Tuesday, November 20, 2012

Barcelona 5. Palau de la Musica Catalan

Now this one was a surprise and thrill. A beautiful place reminiscent, to me of Mucha decorated Municipal House in Prague 
Mucha Art Nouvea artist was 'discovered' when in 1894, he happened to go into a print shop where there was a sudden and unexpected need for a new advertising poster for a play featuring Sarah Bernhardt.
Inside Municipal House Prague 
The Palau de la Música Catalana is a concert hall in Barcelona. Designed in the Catalan modernista style by the architect Lluís Domènech i Montaner, it was built between 1905 and 1908 for the Orfeó  Catala,  a choral society founded in 1891 that was a leading force in the Catalan cultural movement that came to be known as the Renaixenca (Catalan Rebirth)
It took only 3 years to build, and in 1997, was declared a UNESCO World Heritage Site 
The amazing central glass light on the roof was made by Rigalt and Granell.  (Saw this on the screen for a few minutes in  film "Mirror Mirror:" an otherwise unmemorable film)

**Material supplied:**
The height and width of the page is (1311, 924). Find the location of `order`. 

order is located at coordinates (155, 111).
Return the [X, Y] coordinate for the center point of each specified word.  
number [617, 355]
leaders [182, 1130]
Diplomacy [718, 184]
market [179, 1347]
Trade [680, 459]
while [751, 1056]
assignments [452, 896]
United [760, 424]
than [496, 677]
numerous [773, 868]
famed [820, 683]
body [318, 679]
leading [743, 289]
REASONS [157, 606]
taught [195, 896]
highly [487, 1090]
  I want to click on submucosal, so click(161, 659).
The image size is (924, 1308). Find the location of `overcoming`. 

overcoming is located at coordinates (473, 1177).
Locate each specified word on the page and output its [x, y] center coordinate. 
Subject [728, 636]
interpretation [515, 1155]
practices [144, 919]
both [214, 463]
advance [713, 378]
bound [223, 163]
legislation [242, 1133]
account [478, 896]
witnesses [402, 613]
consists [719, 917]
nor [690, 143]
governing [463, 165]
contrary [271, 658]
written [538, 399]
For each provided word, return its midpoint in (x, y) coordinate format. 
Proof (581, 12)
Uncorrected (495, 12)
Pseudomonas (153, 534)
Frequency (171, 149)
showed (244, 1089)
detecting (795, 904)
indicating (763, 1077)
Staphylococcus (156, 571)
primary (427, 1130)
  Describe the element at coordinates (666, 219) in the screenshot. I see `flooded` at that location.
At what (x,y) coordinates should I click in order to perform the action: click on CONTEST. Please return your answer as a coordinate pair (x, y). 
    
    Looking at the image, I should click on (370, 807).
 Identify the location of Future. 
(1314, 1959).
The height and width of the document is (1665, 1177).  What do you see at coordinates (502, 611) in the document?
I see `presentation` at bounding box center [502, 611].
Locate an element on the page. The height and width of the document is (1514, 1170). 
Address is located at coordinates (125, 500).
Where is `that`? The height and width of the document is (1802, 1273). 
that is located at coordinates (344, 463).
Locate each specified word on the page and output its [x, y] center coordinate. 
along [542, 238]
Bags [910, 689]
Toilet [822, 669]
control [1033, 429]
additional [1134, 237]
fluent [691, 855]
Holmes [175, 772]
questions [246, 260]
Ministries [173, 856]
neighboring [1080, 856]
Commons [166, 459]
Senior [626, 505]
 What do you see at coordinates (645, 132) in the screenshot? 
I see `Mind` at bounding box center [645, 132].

**Things to do:**
**1.** Can you convert the listing, everything from its first line down to the line containing "I want to click", into a Markdown table with the columns Row and Line, leaving out blank lines?
**2.** Could you carry on the piece about the Palau de la Música Catalana from the point where it stops?

**Task responses:**
**1.**
| Row | Line |
|---|---|
| 1 | The height and width of the page is (1311, 924). Find the location of `order`.  |
| 2 | order is located at coordinates (155, 111). |
| 3 | Return the [X, Y] coordinate for the center point of each specified word.   |
| 4 | number [617, 355] |
| 5 | leaders [182, 1130] |
| 6 | Diplomacy [718, 184] |
| 7 | market [179, 1347] |
| 8 | Trade [680, 459] |
| 9 | while [751, 1056] |
| 10 | assignments [452, 896] |
| 11 | United [760, 424] |
| 12 | than [496, 677] |
| 13 | numerous [773, 868] |
| 14 | famed [820, 683] |
| 15 | body [318, 679] |
| 16 | leading [743, 289] |
| 17 | REASONS [157, 606] |
| 18 | taught [195, 896] |
| 19 | highly [487, 1090] |
| 20 |   I want to click on submucosal, so click(161, 659). |

**2.**
The façade is made in red brick and decorated with mosaics from Lluís Bru.
Themes are of nature so flowers and trees. 

The Palau is located on a cramped street, the Carrer de Sant Francesc de Paula, in the section of old Barcelona known as La Ribera. It stands out there not only because it is such an exuberant building but also because the buildings that surround it are rather dull. Most of the other prominent modernista buildings, those designed by Gaudi , for example, are located in the chic 19-century extension of the city known as the Eixample
in a narrow street. Hard to get a total view 
The stage and side murals 
A ticket window 
the amazing light well 

view from balcomy


as the Guide said The 'busy patron'  St George 

boxes.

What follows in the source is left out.